E’ di tutta evidenza che la nostra agonizzante giustizia avrebbe bisogno di cospicue risorse per bandire pubblici concorsi (unica fonte di reclutamento del personale, come ribadito di recente dalla Corte Costituzionale) ma, in sede di approvazione della legge di stabilità, si sono trovati ben 14 milioni di euro per finanziare l’adeguamento degli stipendi di Tar e Consiglio di Stato ed altro ancora, senza stanziare risorse per coprire le gravissime carenze di organico che affliggono il settore giudiziario e quello penitenziario e che possono essere colmate soltanto con l’ingresso di personale vincitore di pubblico concorso.
Alla luce di quanto su esposto, a noi della CISAL, questa non sembra la strada giusta da percorrere perché in quello che viene concretamente realizzato, non vediamo affatto quella volontà di migliorare le cose che sembrerebbe, invece, emergere dalle dichiarazioni ufficiali.

D’altronde, se vi fossero mai ancora dubbi, questi dovrebbero svanire come neve al sole, analizzando i dati –a dir poco allarmanti - comunicati dal Commissario UE al Lavoro, L. Andor.

Stando a questi numeri (e i numeri sono certezza, non dicerie interpretabili) L’Italia è il Paese europeo in cui, chi lavora, ha visto peggiorare di più la sua situazione sociale dal 2008 ad oggi, tant’è che al 12% degli Italiani che lavorano lo stipendio non basta per arrivare a fine mese (stanno peggio con un 14%, soltanto in Romania ed in Grecia, che già nel 2008 si trovavano in condizioni peggiori delle nostre). Ma non è finita (sic!) qui. L’Italia è, tra i 28 Paesi dell’Unione, quello dove chi perde il lavoro ha la più bassa probabilità di trovarne un altro nell’arco di un anno (appena il 15%).
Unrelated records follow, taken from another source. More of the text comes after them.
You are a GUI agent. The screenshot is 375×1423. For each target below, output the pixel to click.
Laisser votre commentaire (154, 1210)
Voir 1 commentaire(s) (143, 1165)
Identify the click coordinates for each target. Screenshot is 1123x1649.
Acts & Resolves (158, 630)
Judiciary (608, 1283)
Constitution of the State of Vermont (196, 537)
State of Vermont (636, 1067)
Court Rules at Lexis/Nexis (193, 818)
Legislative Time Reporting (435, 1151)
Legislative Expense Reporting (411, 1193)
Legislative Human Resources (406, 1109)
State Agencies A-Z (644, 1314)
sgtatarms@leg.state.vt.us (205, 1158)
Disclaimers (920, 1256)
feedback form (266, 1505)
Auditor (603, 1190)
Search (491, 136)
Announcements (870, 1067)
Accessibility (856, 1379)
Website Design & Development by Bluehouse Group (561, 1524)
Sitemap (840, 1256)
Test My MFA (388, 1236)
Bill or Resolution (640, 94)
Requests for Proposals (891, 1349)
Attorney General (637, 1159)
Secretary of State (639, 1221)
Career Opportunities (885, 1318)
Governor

Questi dati sono contenuti nel rapporto 2013 della U.E. su occupazione e sviluppo sociale, dove si afferma chiaramente che “… in Italia non cresce solo la disoccupazione ma anche la povertà …” . La realtà che emerge da questi dati rappresenta un terreno fertile per le grandi organizzazioni criminali che, come la storia del nostro Paese ci ha insegnato, sono abilissime a sostituirsi allo Stato nel rispondere ai bisogni dei più poveri e dei più deboli, facendo passare come favore o concessione quanto spetterebbe loro di diritto, a cominciare proprio dal lavoro.
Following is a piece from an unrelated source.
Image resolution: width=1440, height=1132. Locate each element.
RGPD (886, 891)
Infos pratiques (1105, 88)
In questo allarmante panorama, la riforma della Giustizia si pone come essenziale, perché la sua paralisi rappresenta un freno alla stessa economia, così come lo sono la corruzione e l’illegalità diffusa, il cui costo, laddove eliminato, contribuirebbe a sanare il disavanzo della spesa pubblica.

Occorre quindi una riforma della giustizia, che non può prescindere da:
• Riconoscimento per legge delle funzioni superiori realmente svolte dal personale giudiziario;
• Riconoscimento per legge del ruolo tecnico per tutto il personale amministrativo penitenziario e minorile;
• Incremento per legge delle attività del Dipartimento Minorile per fronteggiare il disagio giovanile in tutti i suoi aspetti.